#### PROBLEM DESCRIPTION
Only the lines from the one bearing "Image resolution: width=867" through the end of the entries should be output, exactly as they stand, and pictures should be skipped.
:: DATA PROVIDED
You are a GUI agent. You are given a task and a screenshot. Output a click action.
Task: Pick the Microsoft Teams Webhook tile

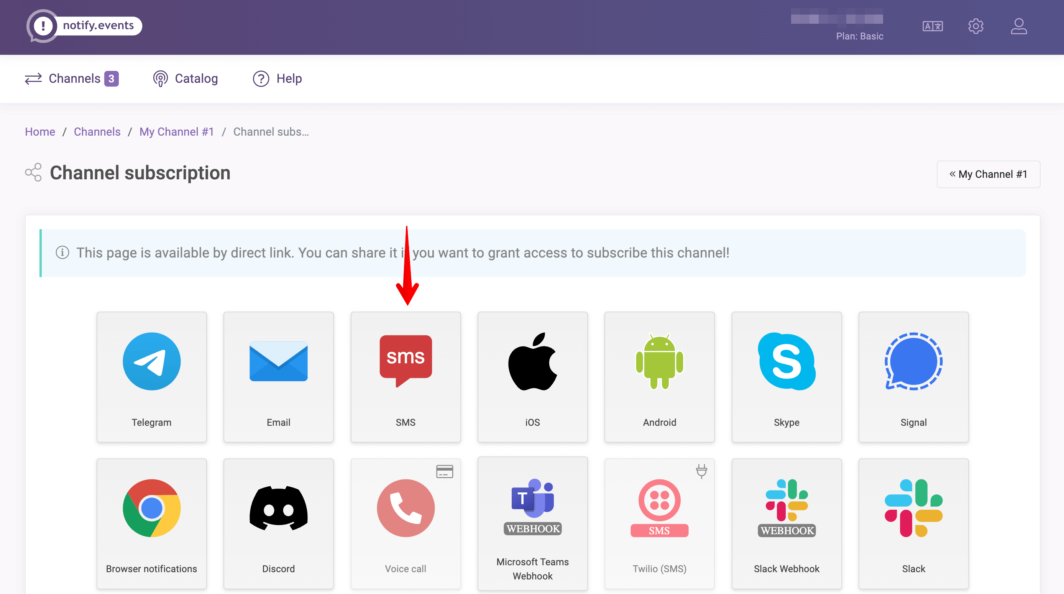pos(532,523)
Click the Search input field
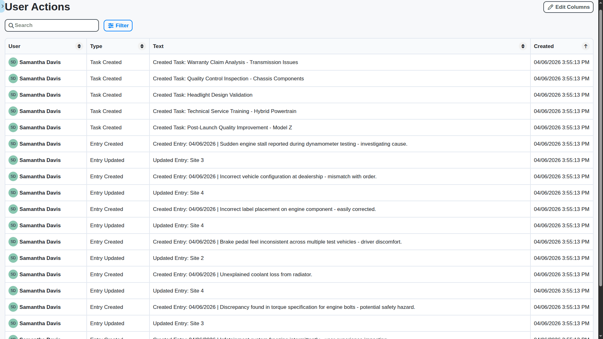The image size is (603, 339). pyautogui.click(x=52, y=25)
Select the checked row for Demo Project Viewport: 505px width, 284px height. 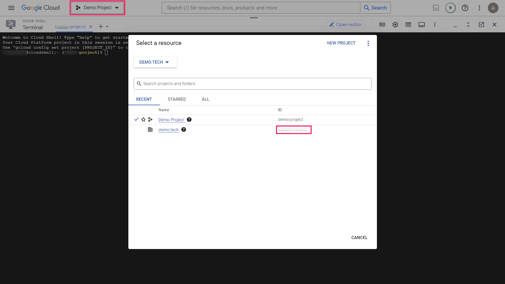[x=137, y=119]
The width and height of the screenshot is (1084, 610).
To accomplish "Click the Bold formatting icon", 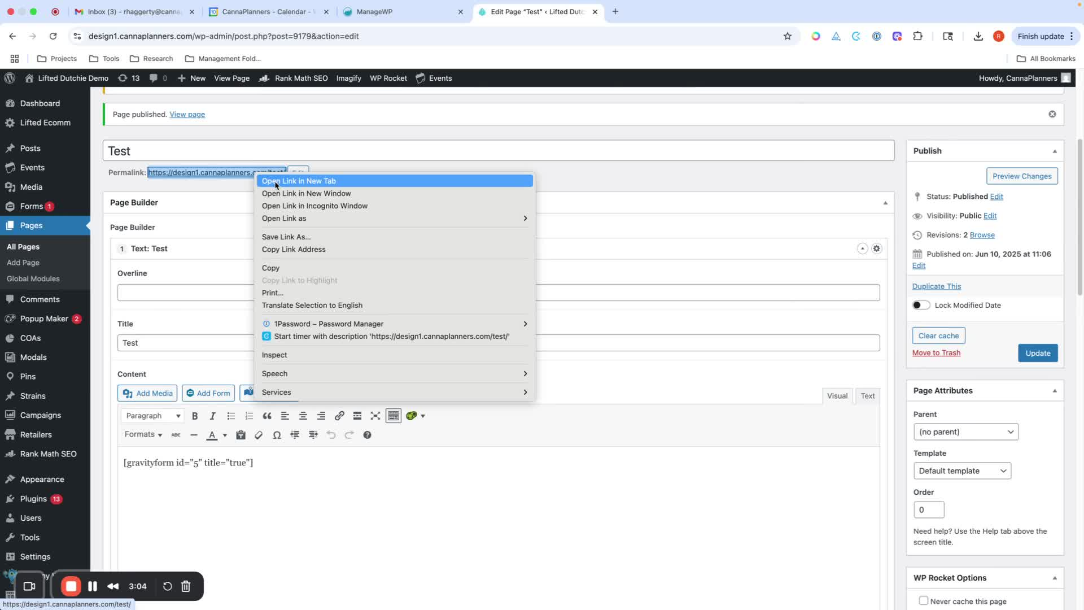I will pos(195,416).
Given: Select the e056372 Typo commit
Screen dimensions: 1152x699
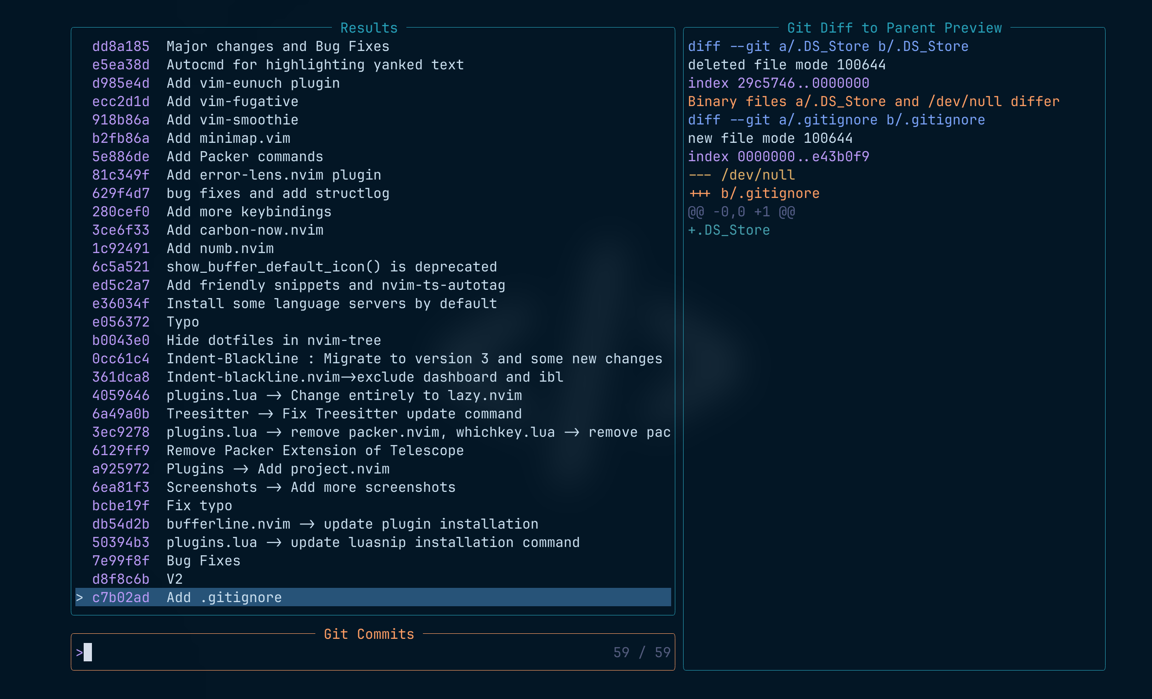Looking at the screenshot, I should click(x=182, y=322).
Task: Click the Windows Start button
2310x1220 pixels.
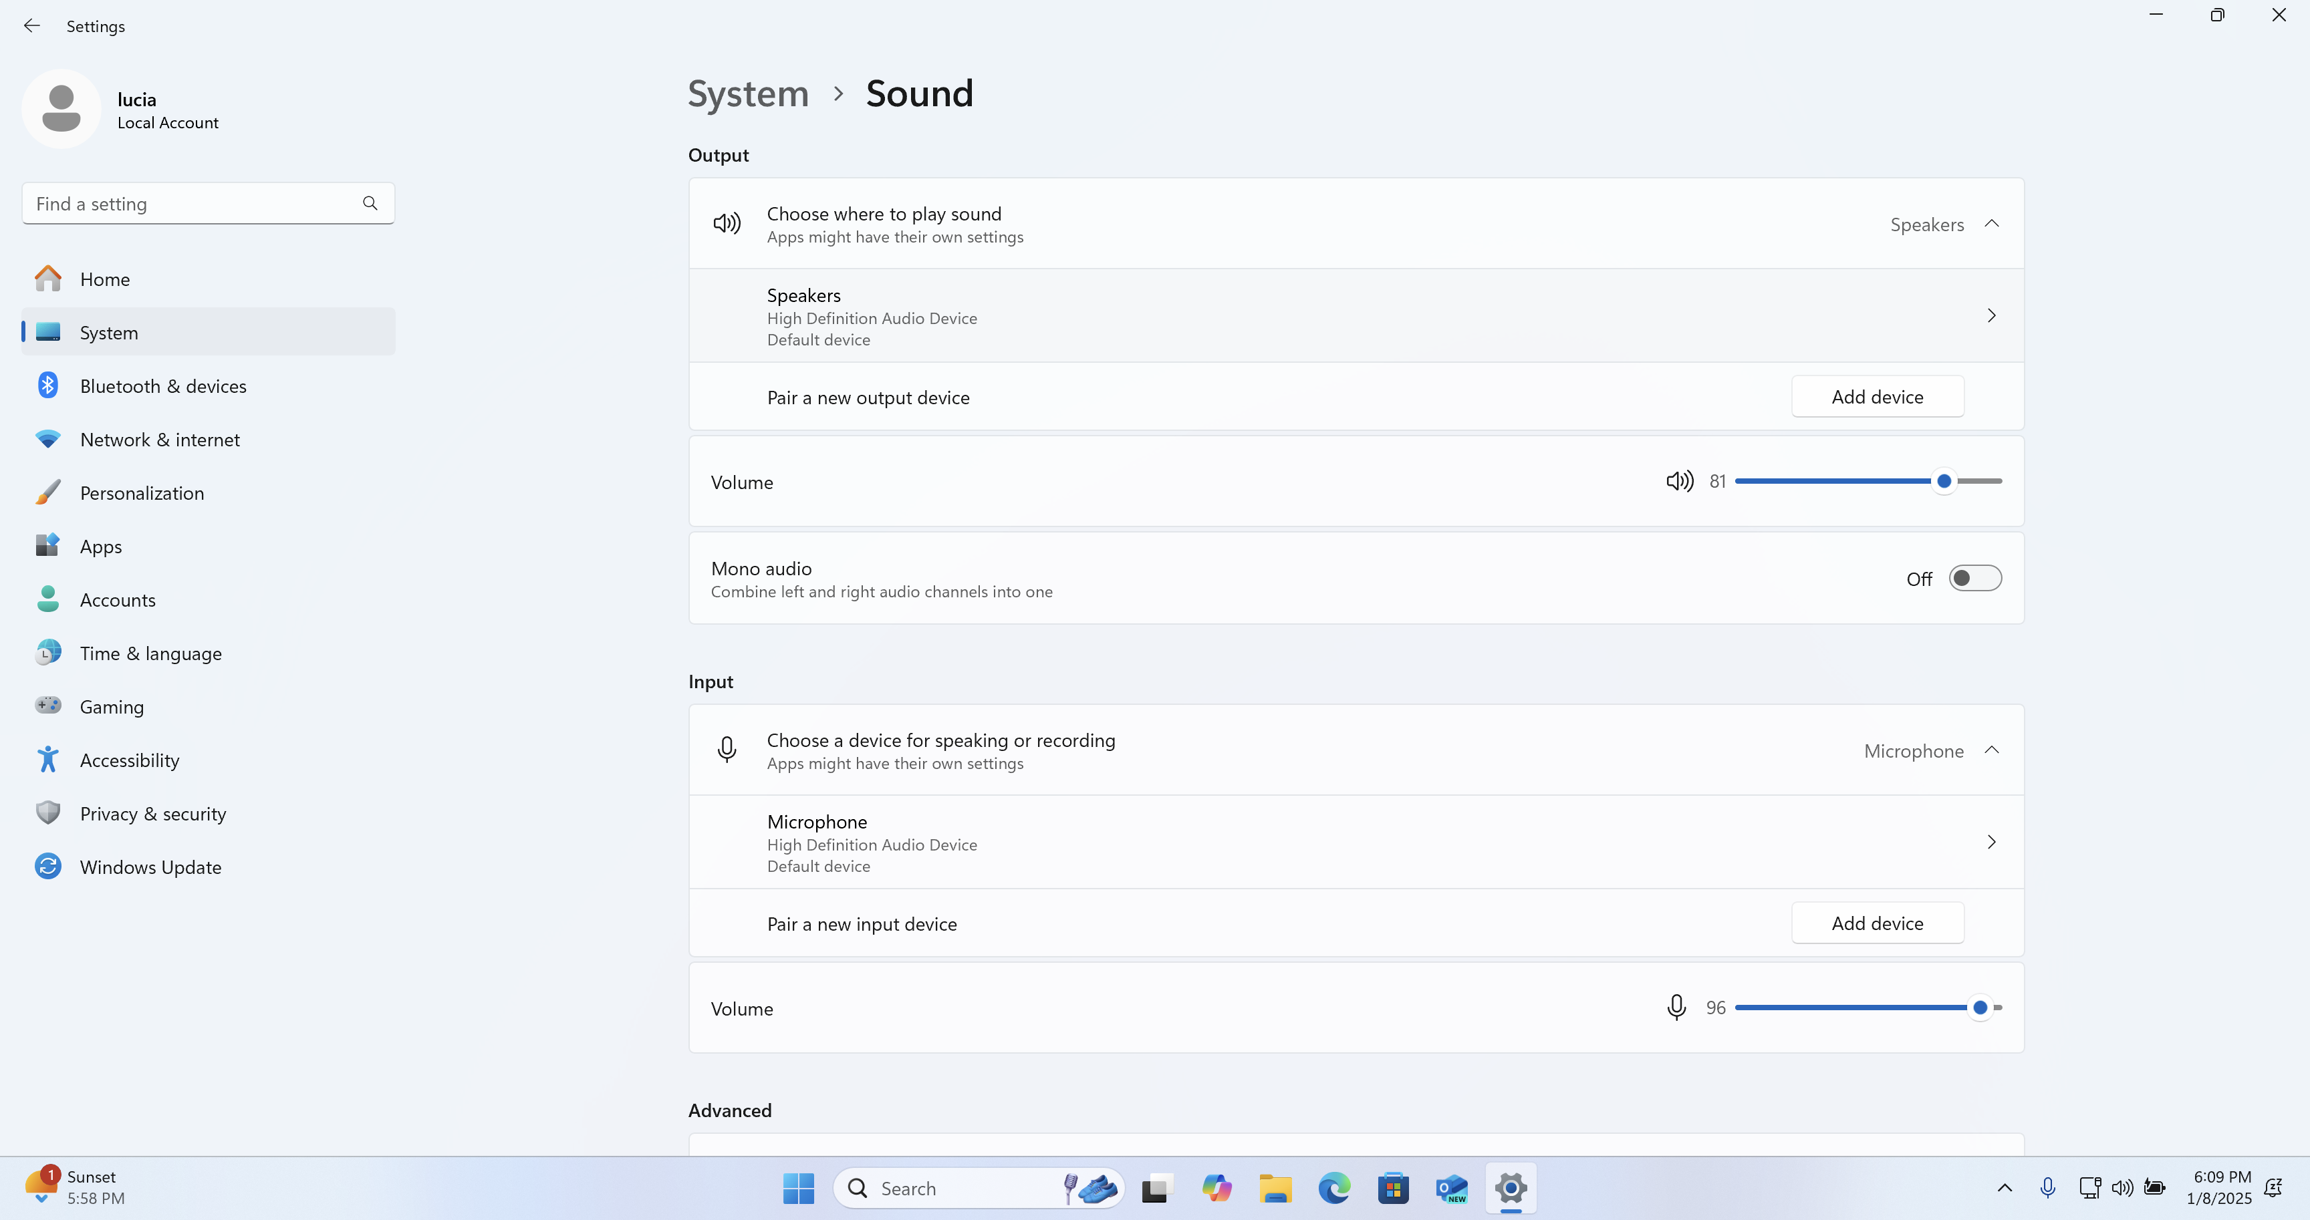Action: [797, 1189]

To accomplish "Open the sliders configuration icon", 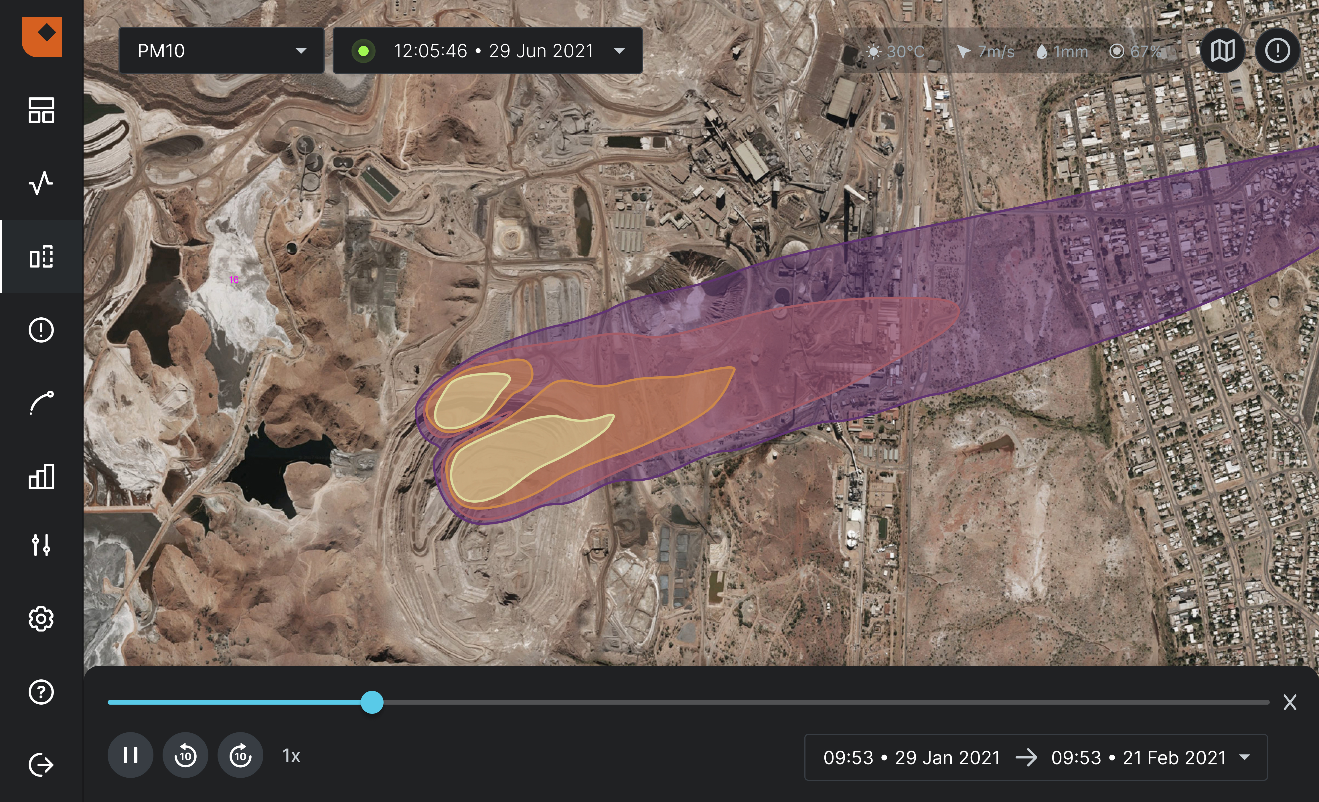I will [x=41, y=545].
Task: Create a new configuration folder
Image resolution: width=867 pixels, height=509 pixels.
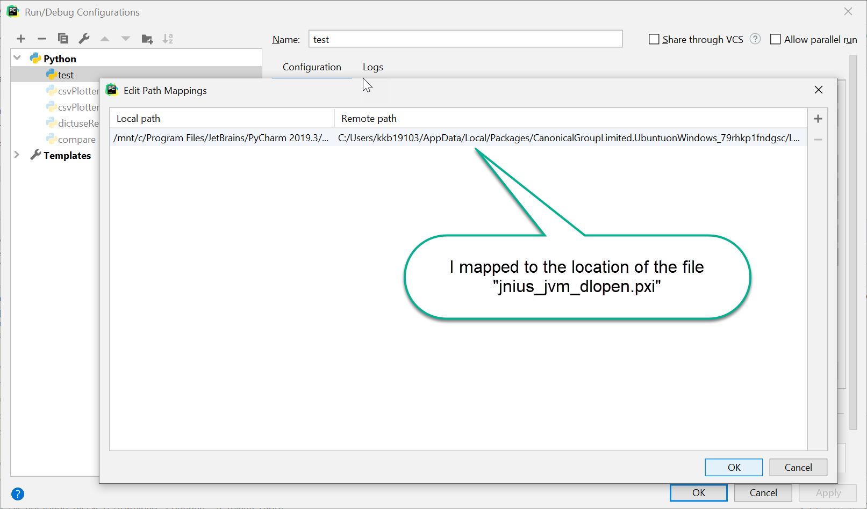Action: 147,39
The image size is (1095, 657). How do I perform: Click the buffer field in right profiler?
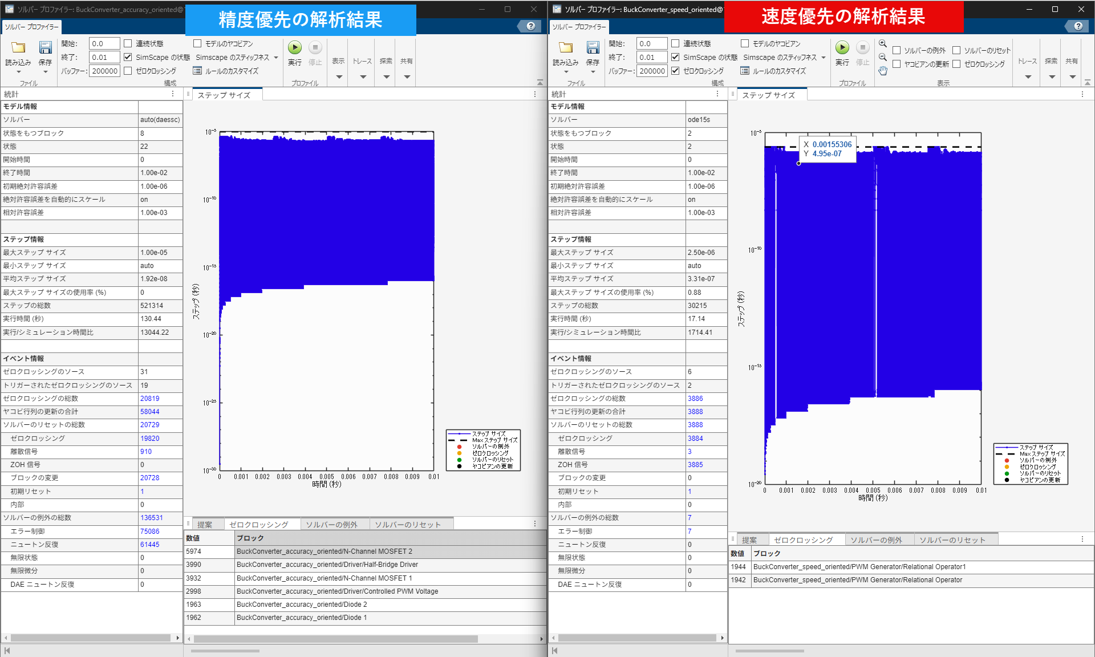[652, 71]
::::
#### SOLVED PROBLEM
Image resolution: width=867 pixels, height=509 pixels.
Action: 147,39
The image size is (1095, 657). How do I perform: Click the buffer field in right profiler?
[652, 71]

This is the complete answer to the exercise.